Usando as informações
(a) Diga se cada afirmação concorda com o trecho, respondendo sim ou não e citando as palavras do trecho que decidem: (i) Nos outros 91 municípios do Estado, a gestão do SAMU cabe à prefeitura. (ii) O vídeo das ambulâncias paradas foi gravado na tarde de sexta-feira. (iii) Os bombeiros deslocados para o SAMU cumprem a mesma carga horária dos colegas de farda.
(b) De acordo com o trecho, em que programa foi exibida a reportagem sobre as ambulâncias paradas?
(c) Segundo o trecho, por que Marcio Garcia afirma que o Corpo de Bombeiros não deveria assumir o serviço do SAMU?

Trecho
-----
A situação caótica e as horas excessivas de trabalho têm levado muitos servidores ao hospital da corporação, onde conseguem dispensa médica e, consequentemente, vem o reflexo no número de efetivo nas ruas e para atendimento de urgência. "O Corpo de Bombeiros não tem hoje efetivo suficiente para assumir mais este serviço [SAMU]. Os bombeiros já atuam em salvamento, combate a incêndio, recolhimento de cadáveres, salvamento marítimo. Tem o seu hospital para manter, as suas policlínicas. Nós temos um roll de prioridades e de serviços que demandam da atenção de todo o nosso efetivo", explica o vereador Marcio Garcia (Rede), que também é major do Corpo de Bombeiros.  

O parlamentar frisa que nos outros 91 municípios do Estado é a prefeitura que faz a gestão do SAMU. "Se existe uma crise no Estado, o primeiro passo deveria ser devolver para os outros órgãos que não são do Estado estes serviços que hoje a gestão estadual executa. Ou seja, devolver para a prefeitura do Rio o serviço do SAMU, e não o Estado através do Corpo de Bombeiros assumir serviços. Isso está refletindo no atendimento da população", acrescenta Garcia.

Um vídeo gravado na manhã desta sexta-feira (29/1) mostra a quantidade assustadora de ambulâncias paradas no pátio e nas oficinas do CBM. A reportagem foi exibida no Jornal do SBT, que destaca também uma série de deficiência tanto no serviço do Corpo de Bombeiros quanto no 192.  


   

Ambulância quebrada no CSM. Foto: SOS Bombeiros RJ


Dupla jornada de trabalho e somente uma fonte pagadora

Os bombeiros deslocados para o SAMU cumprem uma carga horária de trabalho superior aos demais colegas de farda. Como estatutários do Corpo de Bombeiros (CBMERJ), possuem matrícula. No entanto, estes servidores constam no Cadastra Nacional de Estabelecimentos de Saúde (CNES) no quadro funcional do CBMERJ e do SAMU, ao mesmo tempo.
-----
Dados fornecidos
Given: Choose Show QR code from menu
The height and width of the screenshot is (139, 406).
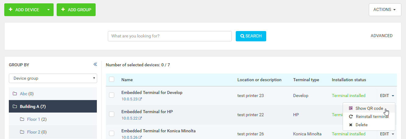Looking at the screenshot, I should click(x=369, y=108).
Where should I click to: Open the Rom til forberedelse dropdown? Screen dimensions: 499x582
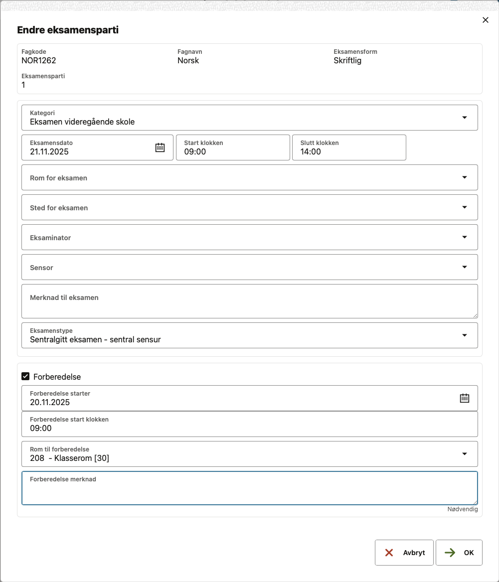464,454
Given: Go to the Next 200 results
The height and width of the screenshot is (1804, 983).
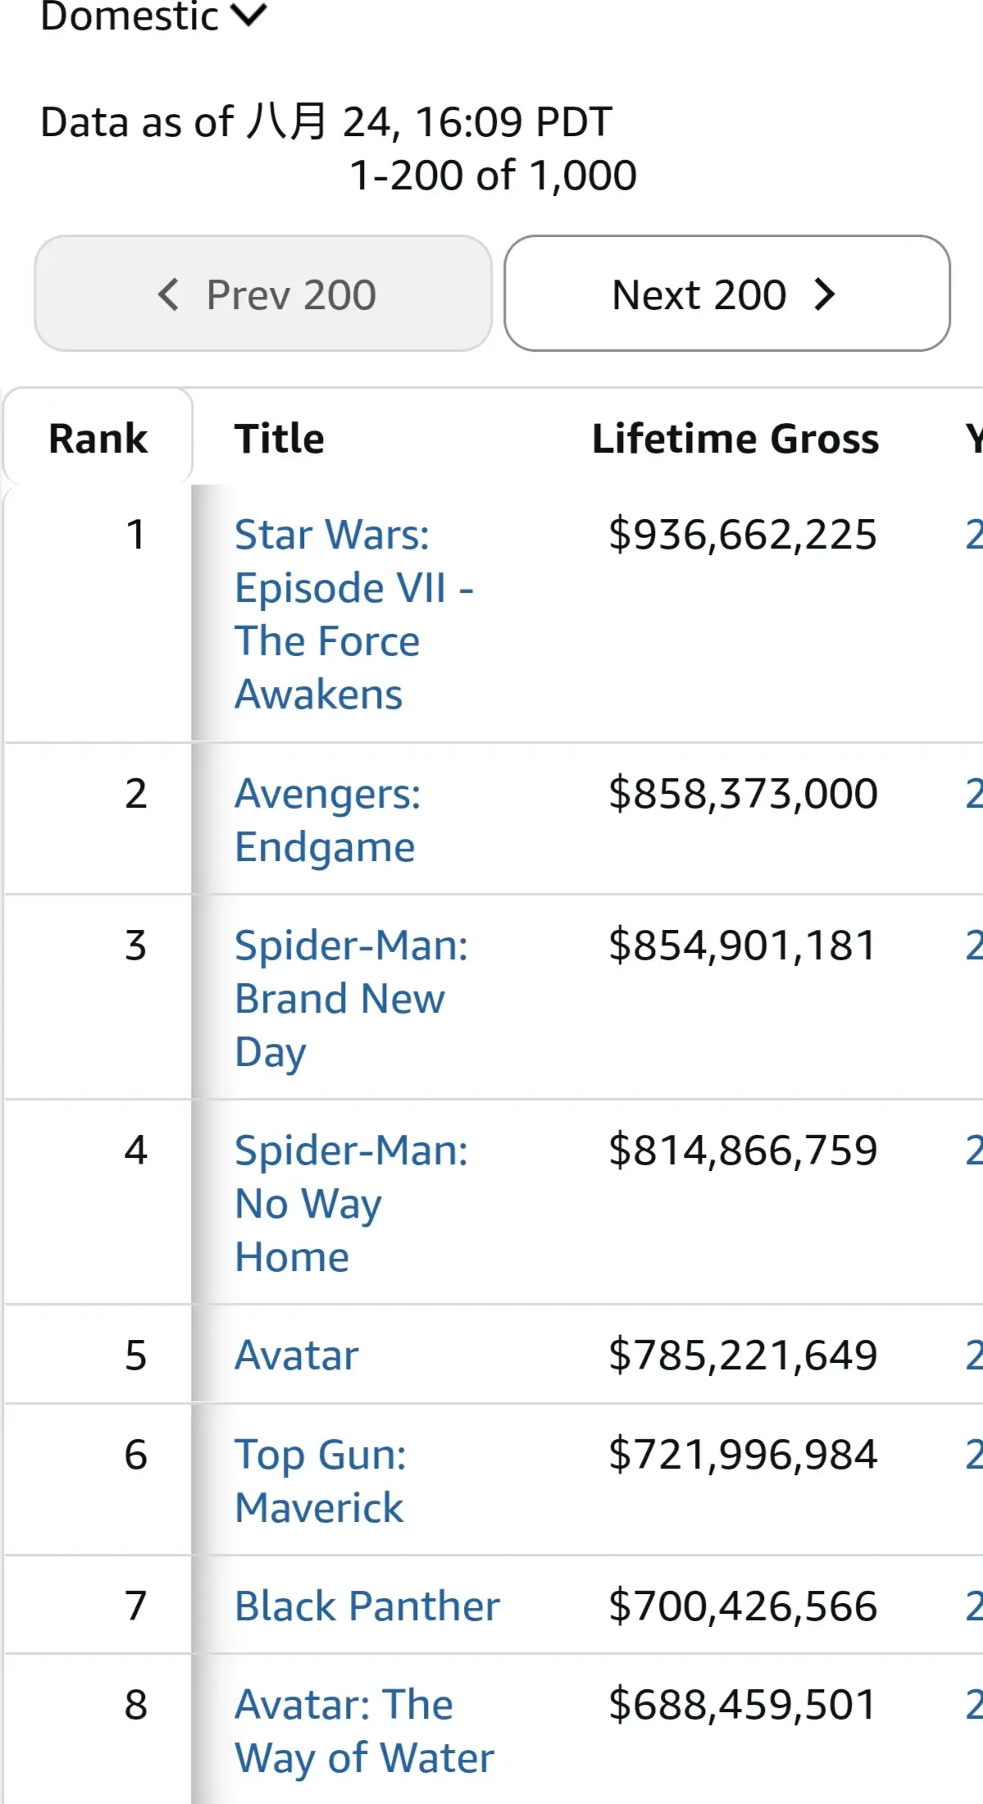Looking at the screenshot, I should click(727, 294).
-----
Exercício resolvido
(a)
(i) Sim: "nos outros 91 municípios do Estado é a prefeitura que faz a gestão do SAMU".
(ii) Não: "Um vídeo gravado na manhã desta sexta-feira (29/1)".
(iii) Não: "cumprem uma carga horária de trabalho superior aos demais colegas de farda".

(b) No Jornal do SBT.

(c) Porque hoje a corporação não tem efetivo suficiente. Os bombeiros já atuam em salvamento, combate a incêndio, recolhimento de cadáveres e salvamento marítimo, e ainda mantêm um hospital e policlínicas. Essas prioridades demandam a atenção de todo o efetivo.